Begitulah banyolan kedua sahabat sambil ngeloyor
pergi.
Belum sampai di mulut gang menuju jalan besar, mereka
berpapasan dengan salah satu preman anak buah Picek.
“Hey mau kemana kalian, mau minggat ya?” hardik si
preman dengan kasar.
“Kami mau ke rumah teman.”
“Bohong, itu kalian bawa tas dan barang-barang, kalian
mau kabur kan? Nanti saya laporkan sama bos,” ia mengancam.
Preman itu berusaha menarik tas ransel di punggung
Garing. Namun Garing menghindar. Si preman naik pitam dan mengayunkan bogem
mentah ke wajah Garing. Kucel yang tidak terima sahabatnya dianiaya, segera
membantu melawan si preman. Terjadilah baku hantam hingga membuat sang preman
terdesak hingga jatuh pingsan.
Tak berapa lama, teman-teman preman yang tengah lewat
di gang itu melihat kejadian tersebut. Karuan saja mereka berhambur hendak
menghajar Garing dan Kucel. Dengan panik mereka berdua pun berlari
sekencang-kencangnya.
Mereka lari ke berbagai gang-gang kecil kota. Para
preman pun mengejar keduanya yang hendak kabur. Hingga di ujung persilangan
jalan raya, mereka hampir tertabrak oleh sebuah mobil mewah. Karena terkejut
Kucel pun terjatuh, bungkusan berisi kertas serta buku yang dibawanya tercecer
berserakan di jalan. Meski dengan panik, Garing berusaha membantunya. Kemudian
mereka berlari kembali.
Namun tiba-tiba Garing berhenti. Kucel pun turut
menghentikan langkahnya, tetapi Garing melarang dan menyuruhnya untuk terus
berlari.
“Cel kamu terus lari!”
“Tidak, kita lari bareng!”
“Sudah cepat sana lari…!!”
Sambil mendorong, Garing menyuruhnya segera lari. Maka
Kucel pun terpaksa meninggalkan Garing, berlari menyelamatkan diri. Ia tahu
Garing pasti tertangkap dan dihajar oleh preman-preman itu. Air matanya menetes
membasahi jalanan.
Salah seorang dari mobil mewah yang tadi nyaris
menabraknya turun. Ia bermaksud mengecek mobilnya apakah lecet atau tidak,
tetapi ia menemukan sebuah buku yang jatuh. Terbaca di sampulnya judul tulisan
“Perisai Kehidupan”. Di bawahnya ada sebuah foto dan alamat lengkap. Orang itu
lalu menyelipkan kertas lusuh itu dalam saku bajunya, lantas pergi. Di dalam
mobil, ia membuka isi buku dan membacanya. “Tulisan yang menarik,” gumamnya.

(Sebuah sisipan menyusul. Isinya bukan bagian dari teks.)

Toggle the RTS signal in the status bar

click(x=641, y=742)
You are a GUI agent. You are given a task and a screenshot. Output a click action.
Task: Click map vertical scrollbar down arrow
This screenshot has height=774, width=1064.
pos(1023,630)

Satu tahun berlalu. Seseorang dengan mobil mewah
menyusuri lorong-lorong perkampungan yang kumuh. Di sana-sini banyak tumpukan
sampah dan bau tak sedap. Setelah bertanya beberapa kali, ia sampai di depan
sebuah rumah kecil yang dindingnya terbuat dari seng bekas dan kertas kardus.

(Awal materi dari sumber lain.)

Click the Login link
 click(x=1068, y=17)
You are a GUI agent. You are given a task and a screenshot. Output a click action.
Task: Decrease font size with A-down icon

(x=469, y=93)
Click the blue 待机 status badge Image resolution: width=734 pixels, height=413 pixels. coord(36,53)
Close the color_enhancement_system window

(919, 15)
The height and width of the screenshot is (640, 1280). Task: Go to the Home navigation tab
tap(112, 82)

Setelah beruluk salam, ia bertanya kepada penghuninya, “Apakah anda yang bernama
Juni Priatmadja?”
“Ya, benar, ada apa Pak?”
“Ini buku novel karya anda. Maaf, tanpa izin anda
terlebih dulu, saya terbitkan,” ia lalu menceritakan peristiwa satu tahun lalu.

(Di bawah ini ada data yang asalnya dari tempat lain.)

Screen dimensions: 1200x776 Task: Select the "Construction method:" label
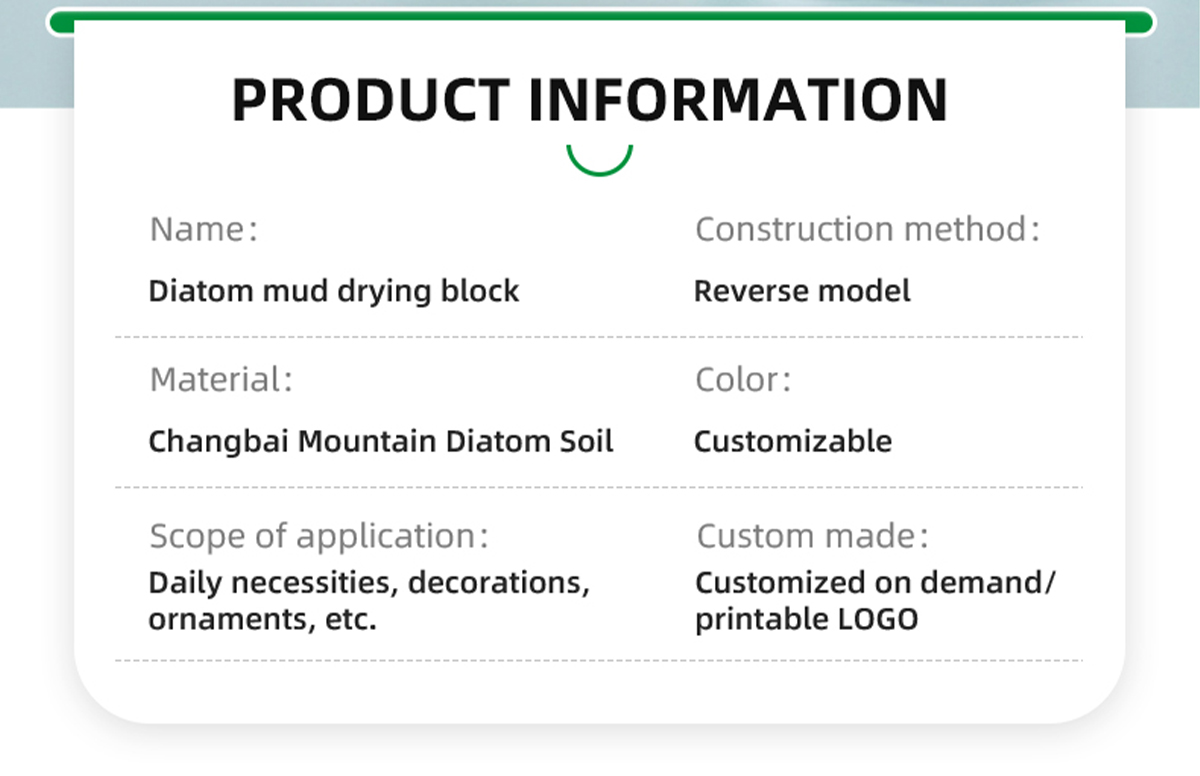(x=867, y=229)
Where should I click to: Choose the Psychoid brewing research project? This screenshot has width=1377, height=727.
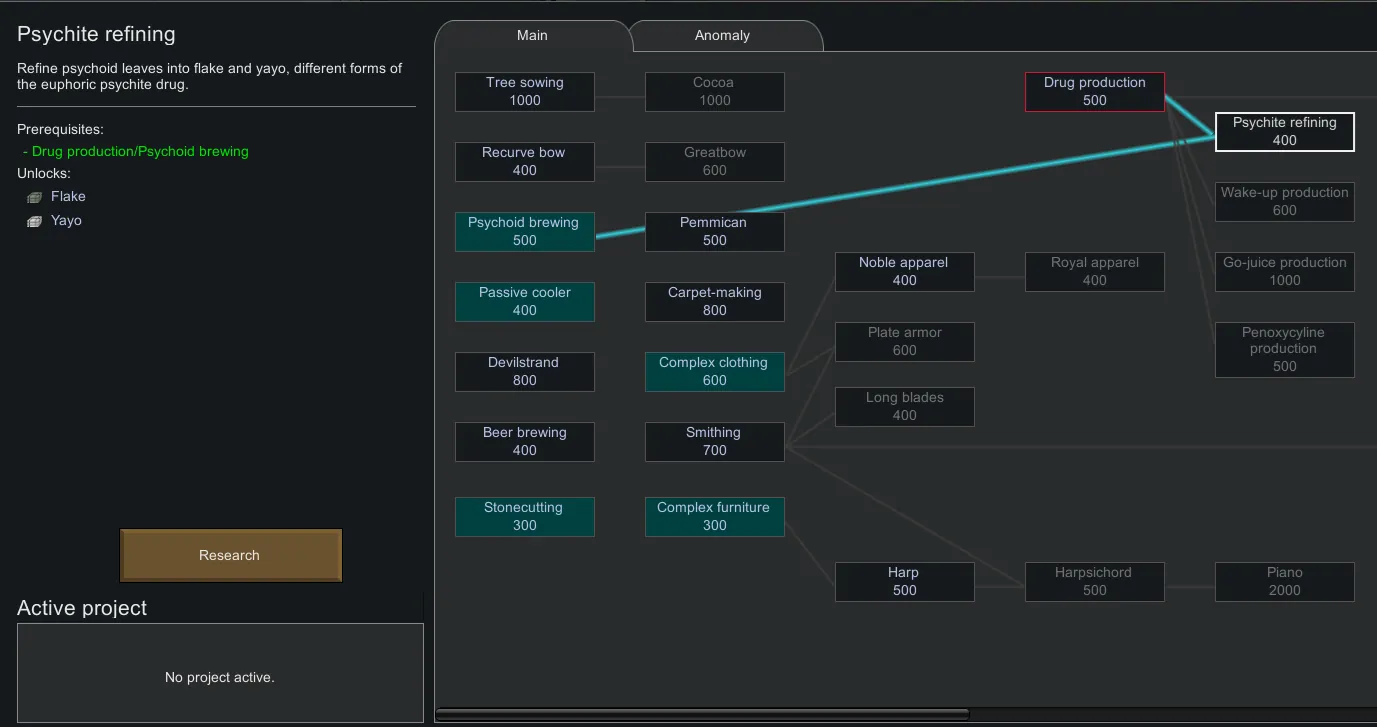[524, 232]
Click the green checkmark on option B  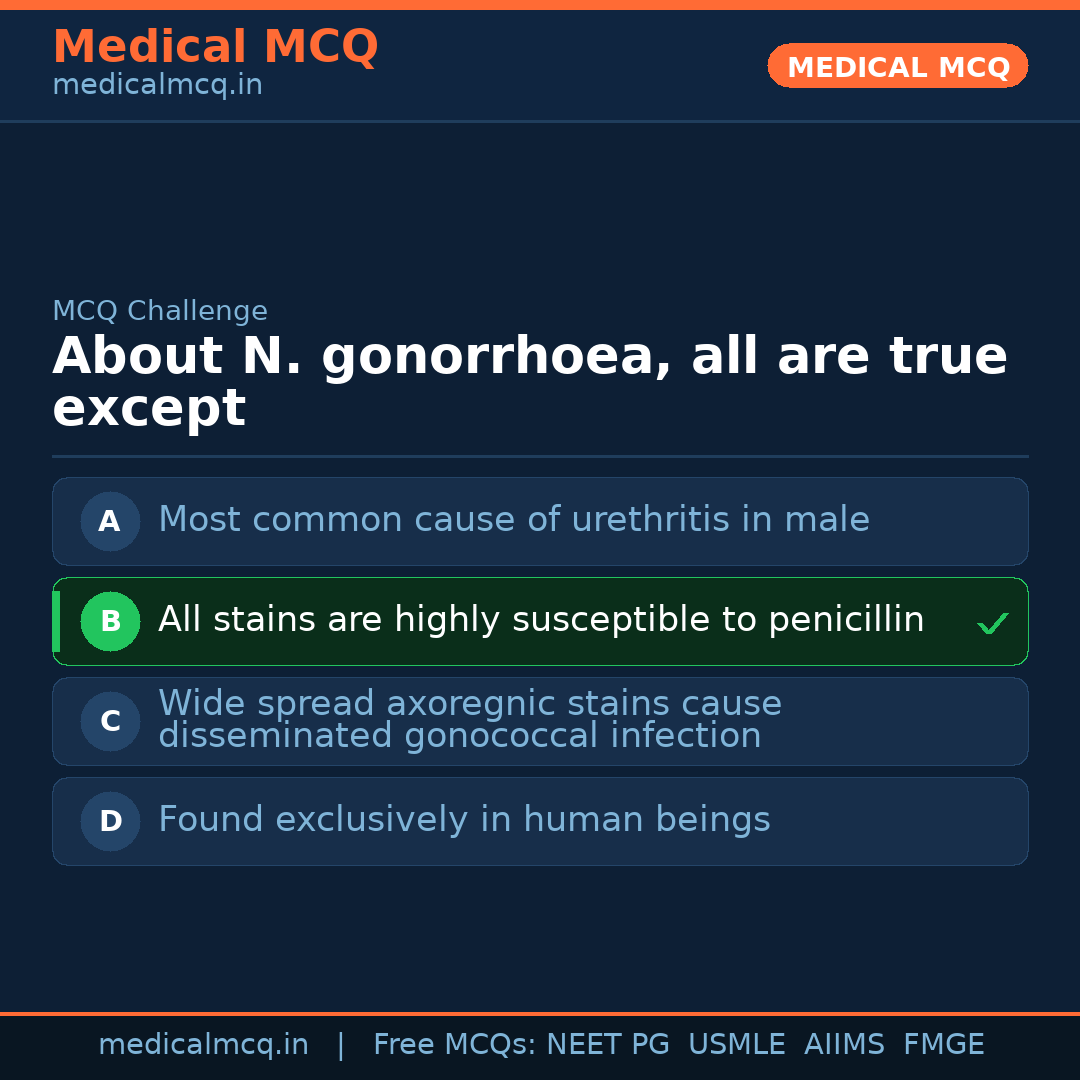(992, 624)
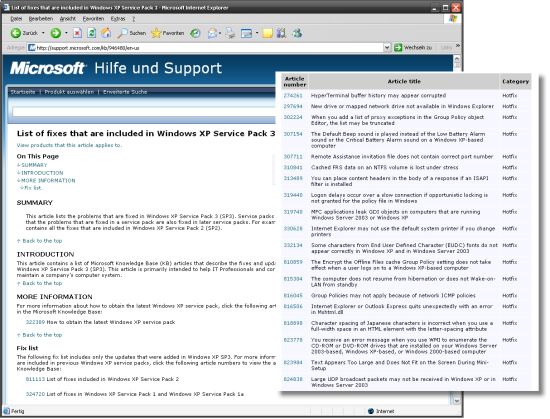Refresh the page with the toolbar icon
550x419 pixels.
pos(92,33)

Saat dirinya hampir menabrak sang penulis novel.
Ya, Juni pun menceritakan semua tentang kehidupannya
kepada orang tersebut. Menurutnya kehidupan memang penuh dengan misteri. Kita
tidak tahu apa yang akan kita hadapi di depan. Kita hanya bisa bertahan seperti
perisai. Jadi, setebal apakah perisai kita menahan kerasnya serangan dari kehidupan.
Benar kata pepatah, bersakit-sakit dahulu,
bersenang-senang kemudian. Orang tadi kemudian mengangkat Kucel menjadi penulis
di perusahaannya. Ia memberi Kucel fasilitas kehidupan yang cukup lengkap. Kini
Kucel menjadi novelis kesohor, yang karya novelnya banyak dibaca orang.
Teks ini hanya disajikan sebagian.